The MGH team spent time going around the different departments of the hospital together with the Chief Nurse. As the Project Hope representative requested the team to find out what their “wish list” is, the Chief Nurse was more than willing to tell us what they were. Their central supply room is bare. Od sewing machines make surgical drapes, gauze and sheets. Old Foley catheters are used as tourniquets. The EKG machine is non-functional. The only equipment in the ICU is an oxygen tank. There is one charge nurse & one medication nurse with several “casual nurses” (similar to the per diem nurses) to care for patients. The medication nurse prepares all medications ahead of time and nurses use a simple kardex plan. As the team went thru all the different wards, they were able to talk with each patient and their families. They were very open to talk about their experiences and challenges during and after the typhoon. There were several children admitted with asthma, fever and diarrhea. All the patients in the men’s ward came in with cough or asthma attacks as chief complaints but after talking to them, all admitted to be being smokers since they were kids. One of the Project Hope volunteers is a Palliative Care Nurse and has offered to give an in-service on palliative care to the nurses, who were highly receptive to this. Continuing medical education opportunities are rare at the hospital. The nurses are very receptive to any educational instruction that the MGH team can offer.

December 3, 2013

The MGH team headed to Tapaz District Hospital in the province of Capiz, Philippines. Our team of 6, along with other Project Hope volunteers toured the hospital with Chief Nurse and met with the Director of the hospital. Tapaz District Hospital is a 25-bed secondary hospital that serves an average of 25 patients but can scale as high as 50 in crisis situations. Services include Internal Medicine, Family Medicine, Obstetrics, and Emergency and Trauma Care. Due to Typhoon Haiyan, patient volumes have surpassed capacity and seriously depleted hospital supplies.

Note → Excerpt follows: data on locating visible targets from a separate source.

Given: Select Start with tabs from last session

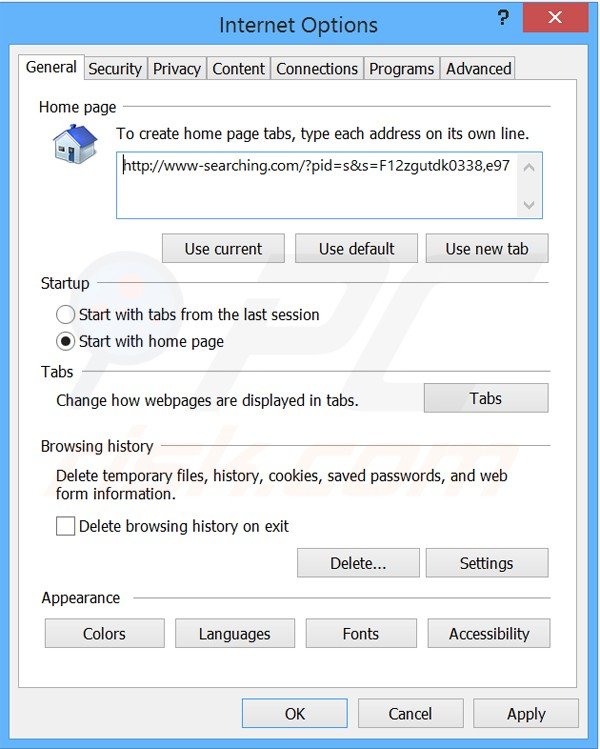Looking at the screenshot, I should [x=66, y=314].

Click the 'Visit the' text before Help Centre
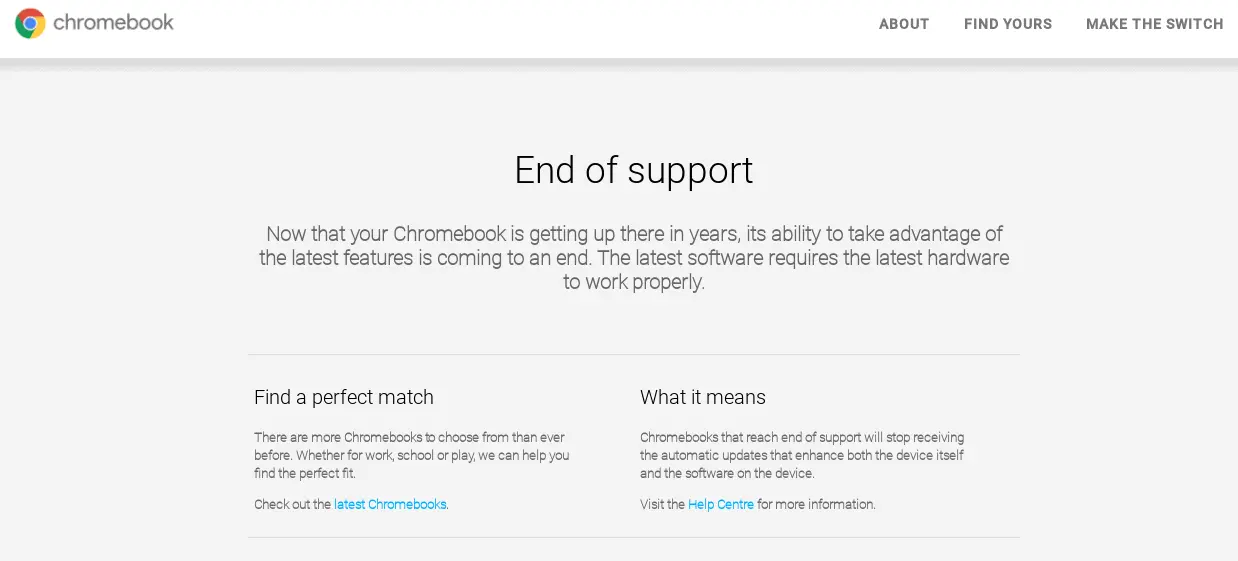tap(662, 504)
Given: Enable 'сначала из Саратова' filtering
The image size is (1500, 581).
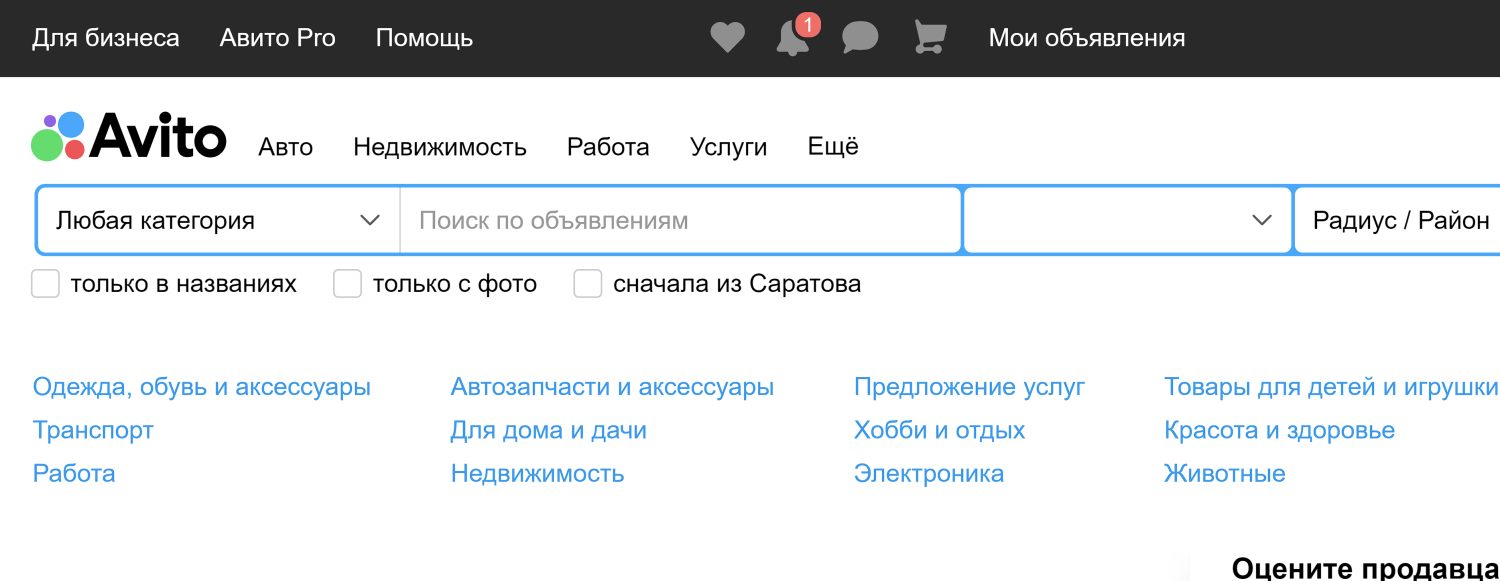Looking at the screenshot, I should [x=587, y=283].
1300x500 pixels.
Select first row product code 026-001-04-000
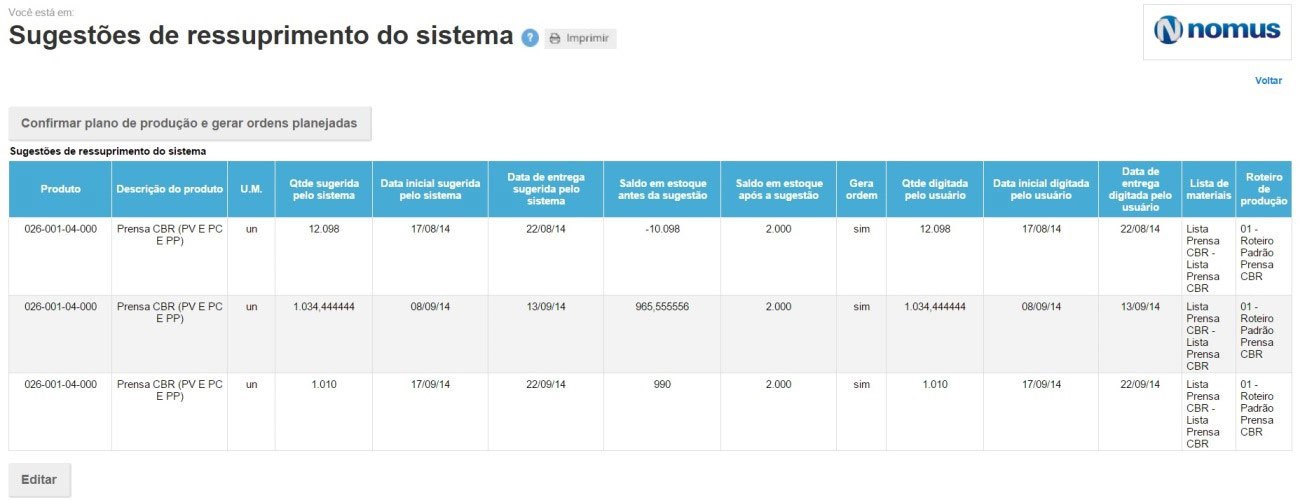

The first day focused on seeing clients with lacerations, puncture wounds, and minor trauma. One of our team is from Iloilo, Philippines and speaks the dialect. He has become our interpreter. One specific case involved a male farmer in his late forties who incurred a severe foot laceration while “tilling soil.” The resulting wound required debridement, irrigation, and eight sutures to adequately approximate the edges and close the wound.  A clean dressing, a week long course of oral antibiotics and analgesics as required were provided; the patient was instructed to return in one week for follow-up and make every effort to “keep the wound clean.”

At the clinic, the MGH team met and talked with staff, oriented to clinic procedures, and got to know a bit about each other. We were invited to join staff for lunch at a local restaurant, which they hosted, being so grateful for our coming to help. They then took us for a walk to the main square and shopping area.